Microsoft: All netbooks will run any Windows 7
There will very likely be some netbooks shipped in the US and other developed markets this year that will feature the Windows 7 Starter Edition SKU announced in February. But this version will have some limitations to it that go beyond the inability to display the Aero front-end using Windows Presentation Foundation -- the direct implication of a statement made by a Microsoft spokesperson to Betanews this afternoon.
But that will not mean that premium editions of Win7 will not be able to run on netbooks, the spokesperson continued, but rather that OEMs may end up choosing to pre-install this limited edition on netbooks for sale.

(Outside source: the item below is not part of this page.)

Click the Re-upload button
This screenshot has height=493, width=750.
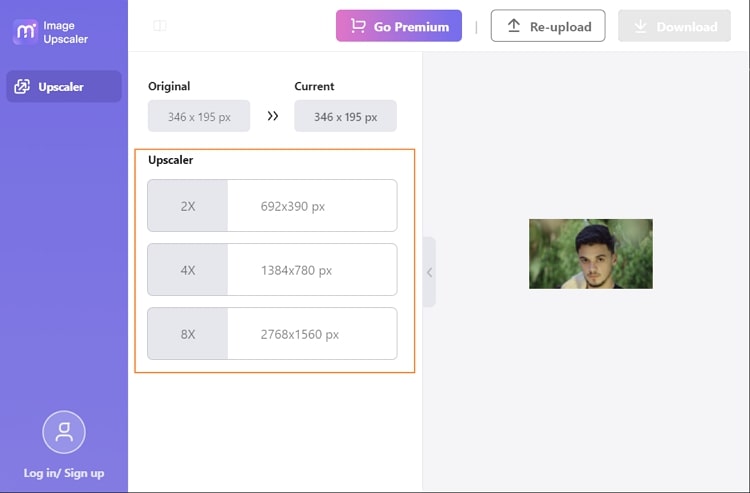(548, 26)
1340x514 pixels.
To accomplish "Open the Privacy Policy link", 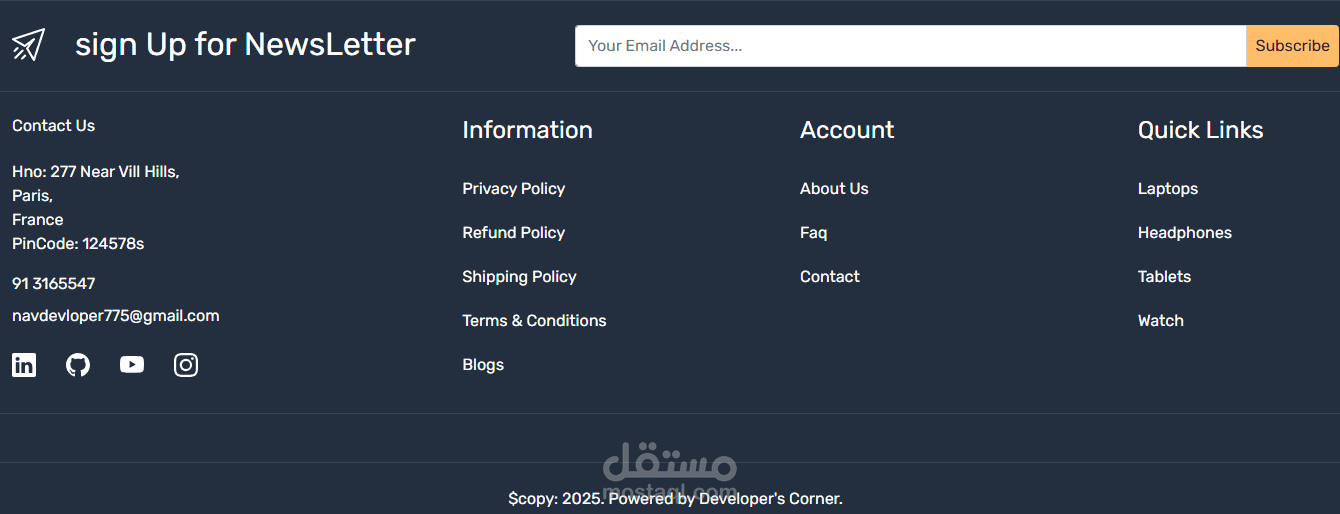I will pyautogui.click(x=513, y=189).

"Any SKU of Windows 7 will be able to run on netbooks, which means that the hardware limitations of a netbook won't affect the functionality of Windows 7 regardless of SKU," the spokesperson told us. "With Windows 7, Microsoft is on track to have a smaller OS footprint, an improved user interface that should allow for faster boot-up and shut-down times, improved power management for enhanced battery life, enhanced media capabilities and increased reliability, stability and security."
The Journal article suggested that one of the other limitations a Starter Edition user may be faced with is the ability to multitask only a limited number of applications simultaneously -- a feature, we pointed out to Microsoft's spokesperson, that would require a fairly sophisticated application of group policy and therefore, arguably, a more elaborate SKU of Windows than one that omits such a limitation altogether.
The spokesperson would not deny the existence of this or any other specific limitation for Starter Edition, but went on to say that this edition should not be perceived as "defeated" or encumbered (agreeing with our contention that it would need to be elaborate to effectuate the limitation) because it enables customers to choose systems that may be better suited to their needs. Last February, the company announced that Starter Edition would be available in developed markets through retail channels, although Windows 7 Home Basic -- a version which will likely contain limited features -- will only be available in developing markets.
"These engineering investments allow small notebook PCs to run any version of Windows 7, and allow customers complete flexibility to purchase a system which meets their needs," the spokesperson told us. "Small notebook PCs can run any version of Windows 7. For OEMs that build lower-cost small notebook PCs, Windows 7 Starter will now be available in developed markets at a lower cost. For the most enhanced, full-functioning Windows experience on small notebook PCs, however, consumers will want to go with Windows 7 Home Premium, which lets you get the most out of your digital media and easily connect with other PCs."